- **Document extract**:
☆ ☆ ☆
Saturday 26 December 2015

Chasm by Nick Land: Review

Chasm is Nick Land's latest offering to the world of (e-)letters, and it's certainly a welcome addition to my Kindle library. Although, it's very, very odd (but then again, if you know the first thing about Land you knew to expect, and, indeed, welcome that).

The writing is a lot tighter than in Phyl-Undhu, his previous work of fiction, released last year. His focus is much sharper, the narrative strays less (don't get me wrong, as I've already attested to, Phyl-Undhu is brilliant), and yet it's much more difficult to say what the hell Chasm is about. P-U remained in conceptual territory I have a fairly good familiarity with (The Great Filter, Fermi, the simulation hypothesis), while everything here is much more abstract, which is entirely the point: it contains an appendix called 'Manifesto for an Abstract Literature' after all. Land's inner maths (Qabalah) nerd was obviously having a lot of fun here, and my comparative numerical illiteracy blunted my enjoyment a little.

The story follows five men in a boat ('Oh, is he doing Heart of Darkness?' I asked myself early on. Well, sort of.), sent out into the Pacific by the mysterious QASM corporation to dispose of something by dropping it into the Mariana Trench. The object in question is described as more of an absence than a presence, a block of unrelfective material which presumably contains something. This is pure MacGuffin of course, which Land more-or-less explicitly admits, but by Cthulhu it's creepy all the same. As the journey continues, the crew enter into a state of total insomnia...and yet, the lack of sleep doesn't keep them from dreaming...
☆ ☆ ☆
- **Data supplied**:
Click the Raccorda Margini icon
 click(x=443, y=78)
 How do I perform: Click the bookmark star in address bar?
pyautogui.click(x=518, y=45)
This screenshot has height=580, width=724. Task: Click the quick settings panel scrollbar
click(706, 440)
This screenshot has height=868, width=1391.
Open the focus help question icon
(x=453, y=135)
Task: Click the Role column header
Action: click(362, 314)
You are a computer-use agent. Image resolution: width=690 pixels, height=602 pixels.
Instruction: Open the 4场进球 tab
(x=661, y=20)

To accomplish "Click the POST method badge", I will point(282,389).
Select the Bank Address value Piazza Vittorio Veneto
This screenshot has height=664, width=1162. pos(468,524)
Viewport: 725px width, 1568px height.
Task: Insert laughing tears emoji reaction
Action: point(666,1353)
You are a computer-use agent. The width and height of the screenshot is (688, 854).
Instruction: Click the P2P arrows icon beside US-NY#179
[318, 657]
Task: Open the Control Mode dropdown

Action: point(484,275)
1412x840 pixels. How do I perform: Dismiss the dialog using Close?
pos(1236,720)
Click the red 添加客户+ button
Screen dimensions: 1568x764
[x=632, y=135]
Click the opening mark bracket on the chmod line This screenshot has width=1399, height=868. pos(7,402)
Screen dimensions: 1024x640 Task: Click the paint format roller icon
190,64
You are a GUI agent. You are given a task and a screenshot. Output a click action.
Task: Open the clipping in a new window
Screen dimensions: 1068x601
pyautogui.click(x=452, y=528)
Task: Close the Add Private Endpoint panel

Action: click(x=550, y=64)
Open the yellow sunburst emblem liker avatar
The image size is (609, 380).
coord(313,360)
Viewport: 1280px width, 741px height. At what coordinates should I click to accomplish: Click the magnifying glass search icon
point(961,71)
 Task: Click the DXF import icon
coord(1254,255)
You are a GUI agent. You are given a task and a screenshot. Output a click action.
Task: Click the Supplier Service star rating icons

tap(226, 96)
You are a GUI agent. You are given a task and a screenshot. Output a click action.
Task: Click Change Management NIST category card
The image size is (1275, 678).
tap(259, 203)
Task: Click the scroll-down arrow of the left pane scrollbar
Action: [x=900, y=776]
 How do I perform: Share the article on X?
☆ ☆ ☆
- **Stated task**:
Pick up the Chasm review after its final sentence and keep writing it. The data has nothing to do with the Chasm review.

- **Expected answer**:
This is pure Nick Land. There's much Lovecraft in the crew's decaying sanity, and the horror from the sea vibe, with delicious passages discussing the life that lives around deep-sea volcanic vents so far, far down that the sun's rays never reach down to them except in the form of the faintest of particle rays; the preoccupation with numbers; broken causality and linearity; suggestions of an alignment between corporate and 'deep state' interests. Like Phyl-Undhu, there's some interesting stuff in the appendices, which I don't think I've ever seen on Xenosystems so it may very well be unique to this publication. And again like Phyl-Undhu, this feels a lot like a puzzle that Land is expecting us to try and solve, though, for reasons that will become obvious when you read it, I'm not sure how willing I am to let this stuff too far into my head.

In terms of sheer construction, Chasm is better than Phyl-Undhu, though I must confess I enjoyed the latter slightly more. It gives you a taste of the wider world of its setting, without giving you too much to chew on, leaving you wanting more, which is always a good move for speculative fiction. I think Chasm is best approached as an experiment, rather than just the cleverer kind of weird story. It's an experiment in constructing a literature composed of hints and suggestions at the abstract, perhaps even the thing-in-itself, rather than giving us anything definite.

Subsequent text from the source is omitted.